═══ Material shown ═══
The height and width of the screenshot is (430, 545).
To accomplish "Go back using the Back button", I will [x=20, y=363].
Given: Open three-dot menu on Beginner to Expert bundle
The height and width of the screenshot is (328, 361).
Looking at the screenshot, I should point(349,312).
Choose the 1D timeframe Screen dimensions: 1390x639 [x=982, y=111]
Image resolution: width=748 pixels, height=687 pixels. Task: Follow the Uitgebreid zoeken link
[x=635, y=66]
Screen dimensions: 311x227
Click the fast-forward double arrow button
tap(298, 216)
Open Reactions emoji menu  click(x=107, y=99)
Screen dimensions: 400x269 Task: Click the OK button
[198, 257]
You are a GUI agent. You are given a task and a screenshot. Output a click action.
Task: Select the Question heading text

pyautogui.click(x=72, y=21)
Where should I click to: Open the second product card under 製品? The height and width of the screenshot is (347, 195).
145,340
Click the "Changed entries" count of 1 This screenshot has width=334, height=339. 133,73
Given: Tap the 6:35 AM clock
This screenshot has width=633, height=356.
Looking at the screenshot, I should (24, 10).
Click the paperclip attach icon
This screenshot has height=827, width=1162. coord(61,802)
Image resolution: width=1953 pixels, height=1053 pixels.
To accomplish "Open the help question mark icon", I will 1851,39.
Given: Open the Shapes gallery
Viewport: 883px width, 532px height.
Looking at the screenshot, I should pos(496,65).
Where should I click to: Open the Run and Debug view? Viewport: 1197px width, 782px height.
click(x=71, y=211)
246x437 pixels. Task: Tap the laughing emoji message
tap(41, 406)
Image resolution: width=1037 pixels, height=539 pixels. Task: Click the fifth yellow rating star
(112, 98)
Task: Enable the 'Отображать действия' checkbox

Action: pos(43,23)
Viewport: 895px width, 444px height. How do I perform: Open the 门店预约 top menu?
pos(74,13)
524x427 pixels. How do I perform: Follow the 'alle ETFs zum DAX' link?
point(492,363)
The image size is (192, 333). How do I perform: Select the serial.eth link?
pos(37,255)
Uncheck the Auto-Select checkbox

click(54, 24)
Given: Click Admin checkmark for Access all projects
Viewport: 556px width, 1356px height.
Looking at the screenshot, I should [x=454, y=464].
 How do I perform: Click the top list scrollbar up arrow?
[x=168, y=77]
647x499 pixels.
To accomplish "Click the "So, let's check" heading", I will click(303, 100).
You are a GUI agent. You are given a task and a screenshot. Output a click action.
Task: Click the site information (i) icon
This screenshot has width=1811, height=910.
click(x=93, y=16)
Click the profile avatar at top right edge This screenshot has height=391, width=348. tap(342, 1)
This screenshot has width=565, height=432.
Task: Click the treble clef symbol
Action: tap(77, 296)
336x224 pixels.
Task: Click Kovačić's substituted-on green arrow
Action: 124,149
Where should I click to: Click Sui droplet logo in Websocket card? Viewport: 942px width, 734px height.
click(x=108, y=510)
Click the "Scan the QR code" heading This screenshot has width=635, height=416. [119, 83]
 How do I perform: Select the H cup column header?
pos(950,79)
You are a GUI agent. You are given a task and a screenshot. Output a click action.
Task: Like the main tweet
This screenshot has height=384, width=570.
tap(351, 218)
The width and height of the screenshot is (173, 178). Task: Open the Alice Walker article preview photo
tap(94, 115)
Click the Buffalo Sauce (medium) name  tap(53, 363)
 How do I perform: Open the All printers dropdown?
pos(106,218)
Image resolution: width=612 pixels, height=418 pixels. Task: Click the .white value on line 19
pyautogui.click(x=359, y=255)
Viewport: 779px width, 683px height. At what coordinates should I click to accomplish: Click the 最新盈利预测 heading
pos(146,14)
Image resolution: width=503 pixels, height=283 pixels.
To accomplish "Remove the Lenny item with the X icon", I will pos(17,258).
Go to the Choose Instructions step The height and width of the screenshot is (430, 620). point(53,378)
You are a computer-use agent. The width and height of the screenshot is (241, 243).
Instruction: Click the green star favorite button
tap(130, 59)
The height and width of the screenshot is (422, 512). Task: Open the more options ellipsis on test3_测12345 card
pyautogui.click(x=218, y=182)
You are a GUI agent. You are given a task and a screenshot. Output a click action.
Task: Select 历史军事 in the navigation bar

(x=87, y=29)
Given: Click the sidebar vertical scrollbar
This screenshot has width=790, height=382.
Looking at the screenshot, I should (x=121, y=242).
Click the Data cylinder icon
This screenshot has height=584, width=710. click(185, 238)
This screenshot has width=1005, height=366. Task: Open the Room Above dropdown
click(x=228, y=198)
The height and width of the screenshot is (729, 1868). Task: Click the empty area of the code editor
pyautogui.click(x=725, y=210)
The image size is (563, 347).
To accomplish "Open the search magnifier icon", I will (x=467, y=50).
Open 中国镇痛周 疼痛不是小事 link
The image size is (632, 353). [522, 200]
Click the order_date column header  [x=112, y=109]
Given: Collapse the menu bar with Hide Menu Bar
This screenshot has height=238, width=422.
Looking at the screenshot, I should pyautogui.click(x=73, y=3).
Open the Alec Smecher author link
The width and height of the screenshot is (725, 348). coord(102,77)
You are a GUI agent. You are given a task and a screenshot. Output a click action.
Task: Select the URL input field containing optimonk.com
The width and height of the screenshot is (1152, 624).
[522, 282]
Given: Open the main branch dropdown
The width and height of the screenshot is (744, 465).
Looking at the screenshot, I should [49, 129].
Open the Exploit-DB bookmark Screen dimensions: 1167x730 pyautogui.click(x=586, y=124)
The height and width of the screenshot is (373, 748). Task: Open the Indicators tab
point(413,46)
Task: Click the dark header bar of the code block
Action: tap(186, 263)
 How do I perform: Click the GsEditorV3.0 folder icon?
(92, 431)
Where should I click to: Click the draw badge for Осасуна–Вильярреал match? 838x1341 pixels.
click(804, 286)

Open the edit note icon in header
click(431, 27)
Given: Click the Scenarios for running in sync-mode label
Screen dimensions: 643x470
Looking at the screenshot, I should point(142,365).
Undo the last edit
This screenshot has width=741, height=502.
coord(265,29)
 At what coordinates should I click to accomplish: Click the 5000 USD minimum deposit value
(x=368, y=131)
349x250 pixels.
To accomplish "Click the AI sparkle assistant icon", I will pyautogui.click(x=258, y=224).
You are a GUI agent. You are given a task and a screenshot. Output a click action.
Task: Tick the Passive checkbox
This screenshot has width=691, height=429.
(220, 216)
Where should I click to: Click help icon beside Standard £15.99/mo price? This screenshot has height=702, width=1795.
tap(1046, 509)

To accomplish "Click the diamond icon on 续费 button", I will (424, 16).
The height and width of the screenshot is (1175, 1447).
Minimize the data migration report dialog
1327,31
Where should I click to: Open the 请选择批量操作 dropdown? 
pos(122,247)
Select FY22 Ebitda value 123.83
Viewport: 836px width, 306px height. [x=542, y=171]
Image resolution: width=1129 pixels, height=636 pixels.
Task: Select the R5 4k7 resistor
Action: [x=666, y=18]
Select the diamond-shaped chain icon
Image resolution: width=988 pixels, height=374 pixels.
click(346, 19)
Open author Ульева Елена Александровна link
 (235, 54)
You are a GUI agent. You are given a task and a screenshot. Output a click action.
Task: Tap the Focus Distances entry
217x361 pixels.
═══
▶ _Required action_:
The required result is a verbatim copy of all the entries.

▶ _Answer section_:
The height and width of the screenshot is (430, 545).
To accomplish "Go back using the Back button", I will [x=20, y=363].
Given: Open three-dot menu on Beginner to Expert bundle
The height and width of the screenshot is (328, 361).
Looking at the screenshot, I should point(349,312).
Choose the 1D timeframe Screen dimensions: 1390x639 [x=982, y=111]
Image resolution: width=748 pixels, height=687 pixels. Task: Follow the Uitgebreid zoeken link
[x=635, y=66]
Screen dimensions: 311x227
Click the fast-forward double arrow button
tap(298, 216)
Open Reactions emoji menu  click(x=107, y=99)
Screen dimensions: 400x269 Task: Click the OK button
[198, 257]
You are a GUI agent. You are given a task and a screenshot. Output a click action.
Task: Select the Question heading text

pyautogui.click(x=72, y=21)
Where should I click to: Open the second product card under 製品? The height and width of the screenshot is (347, 195).
145,340
Click the "Changed entries" count of 1 This screenshot has width=334, height=339. 133,73
Given: Tap the 6:35 AM clock
This screenshot has width=633, height=356.
Looking at the screenshot, I should (24, 10).
Click the paperclip attach icon
This screenshot has height=827, width=1162. coord(61,802)
Image resolution: width=1953 pixels, height=1053 pixels.
To accomplish "Open the help question mark icon", I will 1851,39.
Given: Open the Shapes gallery
Viewport: 883px width, 532px height.
Looking at the screenshot, I should pos(496,65).
Where should I click to: Open the Run and Debug view? Viewport: 1197px width, 782px height.
click(x=71, y=211)
246x437 pixels. Task: Tap the laughing emoji message
tap(41, 406)
Image resolution: width=1037 pixels, height=539 pixels. Task: Click the fifth yellow rating star
(112, 98)
Task: Enable the 'Отображать действия' checkbox

Action: pos(43,23)
Viewport: 895px width, 444px height. How do I perform: Open the 门店预约 top menu?
pos(74,13)
524x427 pixels. How do I perform: Follow the 'alle ETFs zum DAX' link?
point(492,363)
The image size is (192, 333). How do I perform: Select the serial.eth link?
pos(37,255)
Uncheck the Auto-Select checkbox

click(54, 24)
Given: Click Admin checkmark for Access all projects
Viewport: 556px width, 1356px height.
Looking at the screenshot, I should [x=454, y=464].
 How do I perform: Click the top list scrollbar up arrow?
[x=168, y=77]
647x499 pixels.
To accomplish "Click the "So, let's check" heading", I will click(303, 100).
You are a GUI agent. You are given a task and a screenshot. Output a click action.
Task: Click the site information (i) icon
This screenshot has width=1811, height=910.
click(x=93, y=16)
Click the profile avatar at top right edge This screenshot has height=391, width=348. tap(342, 1)
This screenshot has width=565, height=432.
Task: Click the treble clef symbol
Action: tap(77, 296)
336x224 pixels.
Task: Click Kovačić's substituted-on green arrow
Action: 124,149
Where should I click to: Click Sui droplet logo in Websocket card? Viewport: 942px width, 734px height.
click(x=108, y=510)
Click the "Scan the QR code" heading This screenshot has width=635, height=416. [119, 83]
 How do I perform: Select the H cup column header?
pos(950,79)
You are a GUI agent. You are given a task and a screenshot. Output a click action.
Task: Like the main tweet
This screenshot has height=384, width=570.
tap(351, 218)
The width and height of the screenshot is (173, 178). Task: Open the Alice Walker article preview photo
tap(94, 115)
Click the Buffalo Sauce (medium) name  tap(53, 363)
 How do I perform: Open the All printers dropdown?
pos(106,218)
Image resolution: width=612 pixels, height=418 pixels. Task: Click the .white value on line 19
pyautogui.click(x=359, y=255)
Viewport: 779px width, 683px height. At what coordinates should I click to accomplish: Click the 最新盈利预测 heading
pos(146,14)
Image resolution: width=503 pixels, height=283 pixels.
To accomplish "Remove the Lenny item with the X icon", I will pos(17,258).
Go to the Choose Instructions step The height and width of the screenshot is (430, 620). point(53,378)
You are a computer-use agent. The width and height of the screenshot is (241, 243).
Instruction: Click the green star favorite button
tap(130, 59)
The height and width of the screenshot is (422, 512). Task: Open the more options ellipsis on test3_测12345 card
pyautogui.click(x=218, y=182)
You are a GUI agent. You are given a task and a screenshot. Output a click action.
Task: Select 历史军事 in the navigation bar

(x=87, y=29)
Given: Click the sidebar vertical scrollbar
This screenshot has width=790, height=382.
Looking at the screenshot, I should (x=121, y=242).
Click the Data cylinder icon
This screenshot has height=584, width=710. click(185, 238)
This screenshot has width=1005, height=366. Task: Open the Room Above dropdown
click(x=228, y=198)
The height and width of the screenshot is (729, 1868). Task: Click the empty area of the code editor
pyautogui.click(x=725, y=210)
The image size is (563, 347).
To accomplish "Open the search magnifier icon", I will (x=467, y=50).
Open 中国镇痛周 疼痛不是小事 link
The image size is (632, 353). [522, 200]
Click the order_date column header  [x=112, y=109]
Given: Collapse the menu bar with Hide Menu Bar
This screenshot has height=238, width=422.
Looking at the screenshot, I should pyautogui.click(x=73, y=3).
Open the Alec Smecher author link
The width and height of the screenshot is (725, 348). coord(102,77)
You are a GUI agent. You are given a task and a screenshot. Output a click action.
Task: Select the URL input field containing optimonk.com
The width and height of the screenshot is (1152, 624).
[522, 282]
Given: Open the main branch dropdown
The width and height of the screenshot is (744, 465).
Looking at the screenshot, I should [49, 129].
Open the Exploit-DB bookmark Screen dimensions: 1167x730 pyautogui.click(x=586, y=124)
The height and width of the screenshot is (373, 748). Task: Open the Indicators tab
point(413,46)
Task: Click the dark header bar of the code block
Action: tap(186, 263)
 How do I perform: Click the GsEditorV3.0 folder icon?
(92, 431)
Where should I click to: Click the draw badge for Осасуна–Вильярреал match? 838x1341 pixels.
click(804, 286)

Open the edit note icon in header
click(431, 27)
Given: Click the Scenarios for running in sync-mode label
Screen dimensions: 643x470
Looking at the screenshot, I should point(142,365).
Undo the last edit
This screenshot has width=741, height=502.
coord(265,29)
 At what coordinates should I click to accomplish: Click the 5000 USD minimum deposit value
(x=368, y=131)
349x250 pixels.
To accomplish "Click the AI sparkle assistant icon", I will pyautogui.click(x=258, y=224).
You are a GUI agent. You are given a task and a screenshot. Output a click action.
Task: Tick the Passive checkbox
This screenshot has width=691, height=429.
(220, 216)
Where should I click to: Click help icon beside Standard £15.99/mo price? This screenshot has height=702, width=1795.
tap(1046, 509)

To accomplish "Click the diamond icon on 续费 button", I will (424, 16).
The height and width of the screenshot is (1175, 1447).
Minimize the data migration report dialog
1327,31
Where should I click to: Open the 请选择批量操作 dropdown? 
pos(122,247)
Select FY22 Ebitda value 123.83
Viewport: 836px width, 306px height. [x=542, y=171]
Image resolution: width=1129 pixels, height=636 pixels.
Task: Select the R5 4k7 resistor
Action: [x=666, y=18]
Select the diamond-shaped chain icon
Image resolution: width=988 pixels, height=374 pixels.
click(346, 19)
Open author Ульева Елена Александровна link
 (235, 54)
You are a GUI agent. You are given a task and a screenshot. Output a click action.
Task: Tap the Focus Distances entry
217x361 pixels.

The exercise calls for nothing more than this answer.